When you reach the line containing "has width=1555, height=578." in the entries below, start writing out each line exactly, and stop after the line containing "You are a computer-use agent. The height".

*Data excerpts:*
##############################

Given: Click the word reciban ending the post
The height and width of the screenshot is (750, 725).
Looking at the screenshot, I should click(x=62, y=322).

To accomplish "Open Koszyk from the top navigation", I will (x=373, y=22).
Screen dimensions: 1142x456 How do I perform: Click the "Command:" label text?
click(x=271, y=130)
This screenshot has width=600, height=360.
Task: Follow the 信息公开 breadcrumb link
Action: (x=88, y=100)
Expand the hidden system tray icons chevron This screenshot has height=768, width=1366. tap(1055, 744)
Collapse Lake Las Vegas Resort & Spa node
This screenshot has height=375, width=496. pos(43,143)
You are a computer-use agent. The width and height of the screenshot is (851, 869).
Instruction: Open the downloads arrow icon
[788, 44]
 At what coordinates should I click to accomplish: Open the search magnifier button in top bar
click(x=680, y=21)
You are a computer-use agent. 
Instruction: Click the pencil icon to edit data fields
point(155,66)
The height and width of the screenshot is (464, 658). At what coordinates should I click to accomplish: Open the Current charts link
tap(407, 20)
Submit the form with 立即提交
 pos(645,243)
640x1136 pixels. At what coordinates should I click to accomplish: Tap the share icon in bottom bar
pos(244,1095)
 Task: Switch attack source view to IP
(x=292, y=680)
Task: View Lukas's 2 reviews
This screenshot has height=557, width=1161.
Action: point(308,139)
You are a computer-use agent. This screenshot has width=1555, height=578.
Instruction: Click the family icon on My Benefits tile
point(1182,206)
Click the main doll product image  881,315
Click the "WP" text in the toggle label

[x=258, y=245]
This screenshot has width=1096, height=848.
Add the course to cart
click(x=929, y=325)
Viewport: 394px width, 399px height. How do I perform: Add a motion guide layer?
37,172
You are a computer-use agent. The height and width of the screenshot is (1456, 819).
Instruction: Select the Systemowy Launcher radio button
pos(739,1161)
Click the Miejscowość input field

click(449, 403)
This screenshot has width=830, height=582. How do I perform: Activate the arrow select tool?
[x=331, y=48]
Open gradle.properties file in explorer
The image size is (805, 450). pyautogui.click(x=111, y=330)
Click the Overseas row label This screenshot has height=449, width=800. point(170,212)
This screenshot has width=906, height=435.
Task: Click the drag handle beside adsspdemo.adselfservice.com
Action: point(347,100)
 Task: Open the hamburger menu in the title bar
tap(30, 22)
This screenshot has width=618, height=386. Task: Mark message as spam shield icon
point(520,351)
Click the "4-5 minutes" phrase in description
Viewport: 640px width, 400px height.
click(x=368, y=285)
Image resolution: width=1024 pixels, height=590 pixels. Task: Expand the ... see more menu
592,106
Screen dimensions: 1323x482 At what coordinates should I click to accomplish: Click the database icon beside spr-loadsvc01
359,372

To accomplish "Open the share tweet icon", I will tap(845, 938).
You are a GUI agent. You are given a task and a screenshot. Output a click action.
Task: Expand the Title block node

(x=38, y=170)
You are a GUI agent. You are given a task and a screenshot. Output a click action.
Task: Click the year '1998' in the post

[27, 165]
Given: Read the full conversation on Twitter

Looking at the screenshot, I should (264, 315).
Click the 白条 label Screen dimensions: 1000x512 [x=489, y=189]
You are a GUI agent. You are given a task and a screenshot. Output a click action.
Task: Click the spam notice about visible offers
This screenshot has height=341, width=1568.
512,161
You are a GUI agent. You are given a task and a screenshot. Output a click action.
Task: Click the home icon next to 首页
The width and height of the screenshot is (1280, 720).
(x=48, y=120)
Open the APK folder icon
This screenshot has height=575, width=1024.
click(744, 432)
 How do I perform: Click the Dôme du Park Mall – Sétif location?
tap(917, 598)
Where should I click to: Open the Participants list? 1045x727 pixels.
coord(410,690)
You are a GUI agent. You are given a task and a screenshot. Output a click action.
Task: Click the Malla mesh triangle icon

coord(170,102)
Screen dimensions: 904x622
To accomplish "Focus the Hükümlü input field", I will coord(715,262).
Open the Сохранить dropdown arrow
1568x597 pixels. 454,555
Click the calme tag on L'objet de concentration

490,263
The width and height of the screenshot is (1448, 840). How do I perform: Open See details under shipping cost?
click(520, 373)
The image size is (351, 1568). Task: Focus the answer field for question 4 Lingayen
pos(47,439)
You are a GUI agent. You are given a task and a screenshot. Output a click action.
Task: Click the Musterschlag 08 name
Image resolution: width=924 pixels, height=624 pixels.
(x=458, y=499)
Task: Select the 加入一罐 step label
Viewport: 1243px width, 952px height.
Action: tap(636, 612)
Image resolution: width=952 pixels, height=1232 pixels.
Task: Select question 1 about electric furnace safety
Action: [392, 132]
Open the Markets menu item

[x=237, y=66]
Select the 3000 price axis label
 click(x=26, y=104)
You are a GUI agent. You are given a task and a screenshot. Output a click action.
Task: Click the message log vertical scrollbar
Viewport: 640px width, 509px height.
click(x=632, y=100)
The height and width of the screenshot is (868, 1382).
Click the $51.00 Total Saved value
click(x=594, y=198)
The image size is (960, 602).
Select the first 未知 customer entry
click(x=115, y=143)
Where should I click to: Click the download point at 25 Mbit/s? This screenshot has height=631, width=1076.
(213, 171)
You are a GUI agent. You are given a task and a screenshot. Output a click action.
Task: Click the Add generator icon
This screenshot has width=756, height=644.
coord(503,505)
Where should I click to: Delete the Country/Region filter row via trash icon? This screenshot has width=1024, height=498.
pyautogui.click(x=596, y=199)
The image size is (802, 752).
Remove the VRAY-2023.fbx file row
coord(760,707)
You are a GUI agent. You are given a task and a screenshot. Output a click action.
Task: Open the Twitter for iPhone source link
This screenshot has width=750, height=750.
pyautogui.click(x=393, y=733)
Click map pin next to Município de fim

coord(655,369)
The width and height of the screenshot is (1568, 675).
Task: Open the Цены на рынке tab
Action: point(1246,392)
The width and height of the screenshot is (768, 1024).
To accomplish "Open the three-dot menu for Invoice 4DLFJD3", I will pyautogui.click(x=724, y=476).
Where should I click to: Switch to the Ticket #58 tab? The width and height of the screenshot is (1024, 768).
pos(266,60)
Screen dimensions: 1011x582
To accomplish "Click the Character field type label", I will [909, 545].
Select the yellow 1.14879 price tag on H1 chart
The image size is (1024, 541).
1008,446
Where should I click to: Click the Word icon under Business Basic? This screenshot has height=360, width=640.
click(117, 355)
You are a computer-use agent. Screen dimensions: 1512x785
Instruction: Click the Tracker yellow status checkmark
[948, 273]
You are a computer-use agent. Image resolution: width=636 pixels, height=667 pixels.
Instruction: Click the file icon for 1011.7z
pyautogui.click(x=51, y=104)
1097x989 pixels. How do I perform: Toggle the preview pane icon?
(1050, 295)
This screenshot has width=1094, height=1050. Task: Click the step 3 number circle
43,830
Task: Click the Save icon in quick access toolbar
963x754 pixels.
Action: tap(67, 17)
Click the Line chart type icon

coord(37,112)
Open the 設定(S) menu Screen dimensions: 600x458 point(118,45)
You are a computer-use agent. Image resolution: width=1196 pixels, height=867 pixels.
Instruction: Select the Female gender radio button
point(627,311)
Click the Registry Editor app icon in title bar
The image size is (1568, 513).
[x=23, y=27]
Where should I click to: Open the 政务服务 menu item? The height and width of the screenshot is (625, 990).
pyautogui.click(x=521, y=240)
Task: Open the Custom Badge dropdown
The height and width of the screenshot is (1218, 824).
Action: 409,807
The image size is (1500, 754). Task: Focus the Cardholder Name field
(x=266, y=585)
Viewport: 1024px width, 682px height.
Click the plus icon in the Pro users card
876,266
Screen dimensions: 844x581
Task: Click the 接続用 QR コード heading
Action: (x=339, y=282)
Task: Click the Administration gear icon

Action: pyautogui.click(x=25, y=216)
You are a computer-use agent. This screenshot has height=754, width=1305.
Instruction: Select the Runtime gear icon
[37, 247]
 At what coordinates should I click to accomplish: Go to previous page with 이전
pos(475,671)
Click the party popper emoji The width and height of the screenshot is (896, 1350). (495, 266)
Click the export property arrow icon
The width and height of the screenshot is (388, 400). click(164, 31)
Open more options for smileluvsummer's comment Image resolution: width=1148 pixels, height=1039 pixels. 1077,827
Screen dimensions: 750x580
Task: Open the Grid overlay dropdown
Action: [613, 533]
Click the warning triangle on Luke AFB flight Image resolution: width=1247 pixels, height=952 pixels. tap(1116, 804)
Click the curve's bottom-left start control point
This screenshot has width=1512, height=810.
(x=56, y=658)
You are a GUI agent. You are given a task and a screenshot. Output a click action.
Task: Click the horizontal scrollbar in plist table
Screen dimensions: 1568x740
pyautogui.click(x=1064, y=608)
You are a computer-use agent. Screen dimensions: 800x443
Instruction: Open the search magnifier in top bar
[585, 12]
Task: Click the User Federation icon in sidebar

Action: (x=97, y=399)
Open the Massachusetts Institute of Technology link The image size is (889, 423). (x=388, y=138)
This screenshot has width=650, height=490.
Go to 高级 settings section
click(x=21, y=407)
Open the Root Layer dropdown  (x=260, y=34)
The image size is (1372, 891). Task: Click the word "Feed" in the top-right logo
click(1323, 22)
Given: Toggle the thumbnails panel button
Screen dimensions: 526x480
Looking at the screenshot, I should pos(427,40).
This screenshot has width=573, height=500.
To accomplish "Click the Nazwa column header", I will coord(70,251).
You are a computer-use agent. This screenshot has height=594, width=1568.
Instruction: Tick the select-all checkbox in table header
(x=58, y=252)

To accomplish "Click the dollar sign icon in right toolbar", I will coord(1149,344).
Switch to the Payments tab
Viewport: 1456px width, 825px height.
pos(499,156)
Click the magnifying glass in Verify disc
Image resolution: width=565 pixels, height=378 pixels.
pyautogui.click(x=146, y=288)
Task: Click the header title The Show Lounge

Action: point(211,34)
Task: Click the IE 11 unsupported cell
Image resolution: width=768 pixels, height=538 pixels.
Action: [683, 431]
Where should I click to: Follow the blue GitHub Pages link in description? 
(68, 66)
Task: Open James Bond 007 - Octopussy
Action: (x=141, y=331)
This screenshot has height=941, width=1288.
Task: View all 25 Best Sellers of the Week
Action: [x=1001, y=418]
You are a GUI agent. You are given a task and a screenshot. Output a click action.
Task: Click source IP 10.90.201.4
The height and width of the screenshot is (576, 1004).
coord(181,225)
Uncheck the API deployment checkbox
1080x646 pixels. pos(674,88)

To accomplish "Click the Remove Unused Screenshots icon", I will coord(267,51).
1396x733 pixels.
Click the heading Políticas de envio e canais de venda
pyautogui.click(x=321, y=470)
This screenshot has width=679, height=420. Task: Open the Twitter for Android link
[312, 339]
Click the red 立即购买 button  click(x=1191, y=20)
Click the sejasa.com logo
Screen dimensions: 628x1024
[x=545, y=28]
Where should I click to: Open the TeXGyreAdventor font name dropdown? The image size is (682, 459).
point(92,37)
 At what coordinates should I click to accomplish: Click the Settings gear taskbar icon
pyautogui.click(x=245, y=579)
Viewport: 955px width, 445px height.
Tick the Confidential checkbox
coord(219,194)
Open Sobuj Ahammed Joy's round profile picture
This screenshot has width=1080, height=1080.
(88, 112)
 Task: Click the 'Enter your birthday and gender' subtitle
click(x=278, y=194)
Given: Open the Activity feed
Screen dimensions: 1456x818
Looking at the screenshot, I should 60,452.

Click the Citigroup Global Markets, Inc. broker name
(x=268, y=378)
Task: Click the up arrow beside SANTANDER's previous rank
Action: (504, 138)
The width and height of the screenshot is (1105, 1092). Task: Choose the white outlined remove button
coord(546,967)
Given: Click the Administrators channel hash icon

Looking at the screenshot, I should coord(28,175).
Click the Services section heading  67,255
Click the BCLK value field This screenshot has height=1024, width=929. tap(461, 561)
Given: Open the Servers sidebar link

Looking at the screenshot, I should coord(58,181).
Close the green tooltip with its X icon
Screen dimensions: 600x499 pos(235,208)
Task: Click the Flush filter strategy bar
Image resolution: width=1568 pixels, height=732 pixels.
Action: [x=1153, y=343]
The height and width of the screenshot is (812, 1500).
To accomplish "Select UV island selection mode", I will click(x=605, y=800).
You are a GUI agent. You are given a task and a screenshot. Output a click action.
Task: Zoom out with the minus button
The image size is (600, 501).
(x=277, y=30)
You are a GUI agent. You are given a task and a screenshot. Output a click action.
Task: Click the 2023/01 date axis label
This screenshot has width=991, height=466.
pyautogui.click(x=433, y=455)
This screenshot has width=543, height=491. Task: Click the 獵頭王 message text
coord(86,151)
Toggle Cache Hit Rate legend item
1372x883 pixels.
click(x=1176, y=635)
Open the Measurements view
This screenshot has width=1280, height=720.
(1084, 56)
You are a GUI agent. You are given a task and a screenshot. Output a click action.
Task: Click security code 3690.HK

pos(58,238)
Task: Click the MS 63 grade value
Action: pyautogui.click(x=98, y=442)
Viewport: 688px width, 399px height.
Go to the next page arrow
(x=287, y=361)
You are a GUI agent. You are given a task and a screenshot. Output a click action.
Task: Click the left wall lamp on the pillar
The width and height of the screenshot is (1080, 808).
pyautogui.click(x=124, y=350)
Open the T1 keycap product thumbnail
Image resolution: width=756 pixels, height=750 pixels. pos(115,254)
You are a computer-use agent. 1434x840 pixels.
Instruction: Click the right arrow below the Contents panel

##############################

*Output for this task:*
You are a computer-use agent. This screenshot has width=1555, height=578.
Instruction: Click the family icon on My Benefits tile
point(1182,206)
Click the main doll product image  881,315
Click the "WP" text in the toggle label

[x=258, y=245]
This screenshot has width=1096, height=848.
Add the course to cart
click(x=929, y=325)
Viewport: 394px width, 399px height. How do I perform: Add a motion guide layer?
37,172
You are a computer-use agent. The height and width of the screenshot is (1456, 819).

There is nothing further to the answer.